Re: Throughput riddle
On Mon, 21 Mar 2016 11:41:05 +0000
Bonno Bloksma <firstname.lastname@example.org> wrote:
> Responding to one part of your mail. The other parts have been covered in other responses:
> > I was originally using one of the common 1/6/11 channels, and I switched to 3 since I saw a lot of other stations on those channels.
> > This may have resulted in some improvement, but I'm still stuck locally as above.
> Be aware that by doing this you have created interference with even more wifi networks then before. See https://en.wikipedia.org/wiki/List_of_WLAN_channels
> If you select just channel 1, 6 or 11 you will have only interference with other networks on that one channel. By selecting an "in between" channel 3 you now have interference from both the channel 1 and the channel 6 networks.
> Usually best is to see where the weakest networks are, on 1, 6 or 11 and place your wifi there.

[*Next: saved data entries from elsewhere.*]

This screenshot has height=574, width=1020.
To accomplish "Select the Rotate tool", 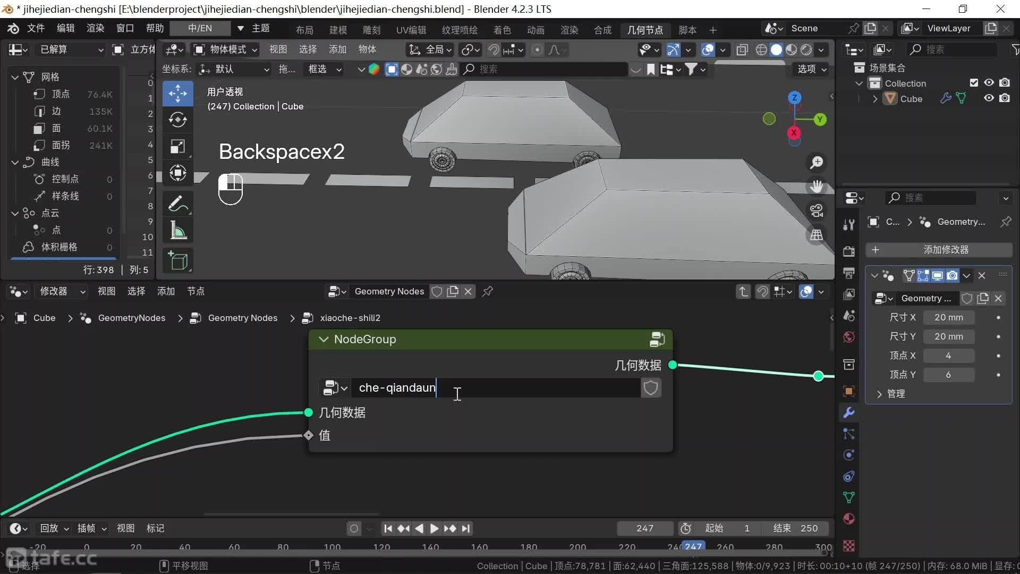I will coord(177,120).
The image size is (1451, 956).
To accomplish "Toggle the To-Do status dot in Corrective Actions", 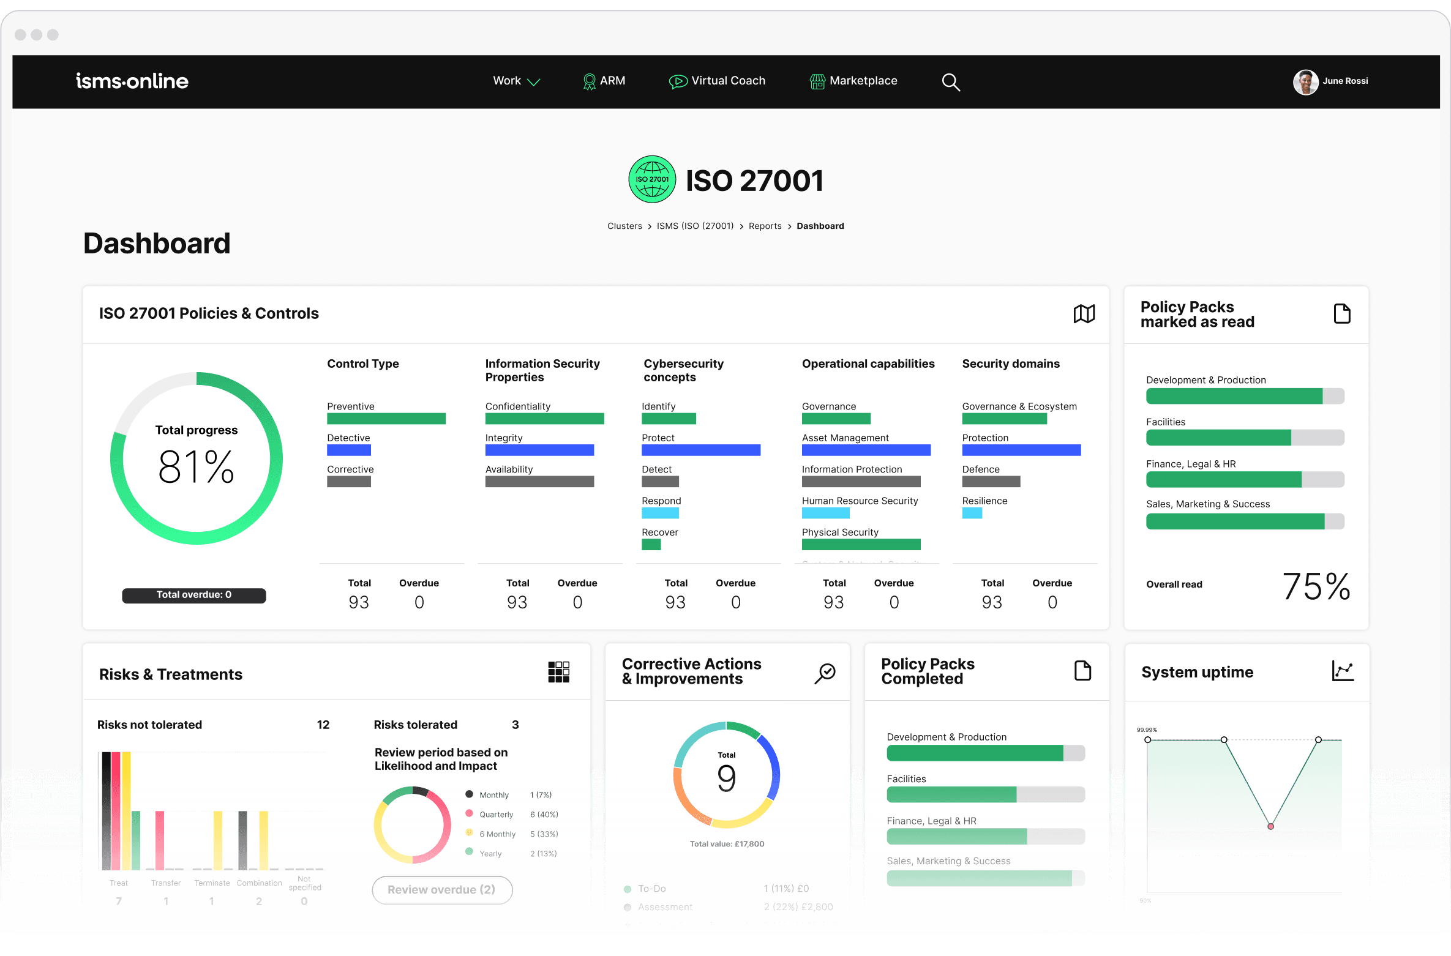I will coord(627,889).
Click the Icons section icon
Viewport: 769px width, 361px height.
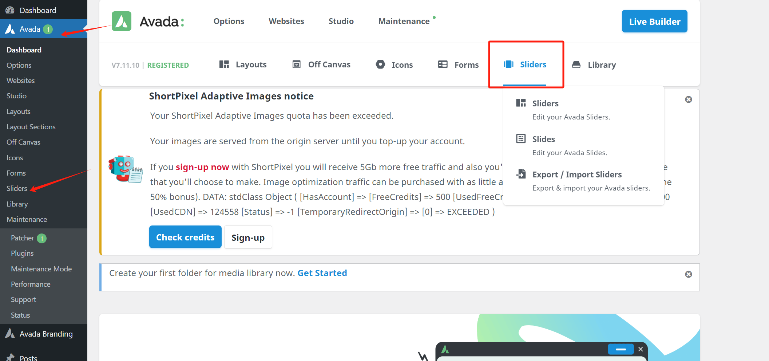[x=380, y=64]
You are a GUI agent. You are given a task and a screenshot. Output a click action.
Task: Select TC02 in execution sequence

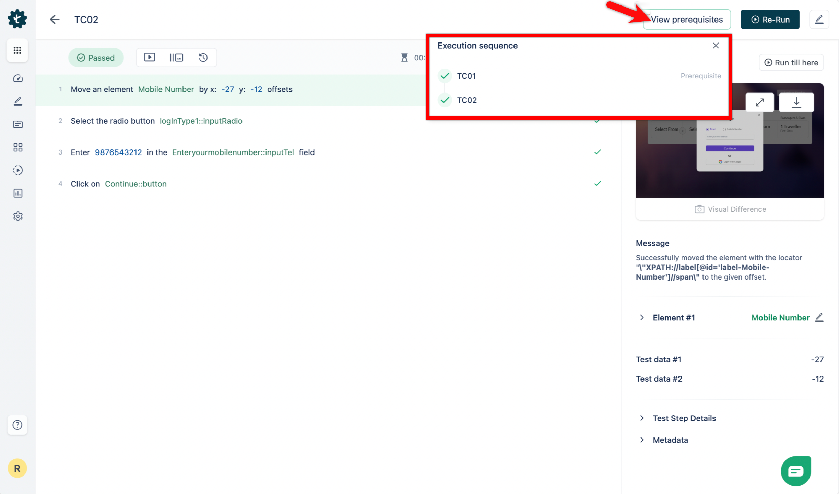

> In the 5GHz band there a lot more non overlapping channels and because of the lower reach the chance of interference is lower as well. However, because of that you might need more transmitters as well.
I'm curious about this. I see that lots of sites claim this to be the
correct approach to channel selection, apparently based largely on a
Cisco articlef rom 2004:
OTOH, some argue that these results are mainly relevant to enterprise
contexts, but less so to typical consumer environments:
Everyone explains the theory as you've given it, and I suppose it makes
sense, but theory is no substitute for actual empirical evidence. I
suppose that for best results, I would have to benchmark throughput
across my links while on different channels. And even if I get better
throughput on 3, I'd still have to consider whether it's worth it, in
light of possible negative effects to my neighbors.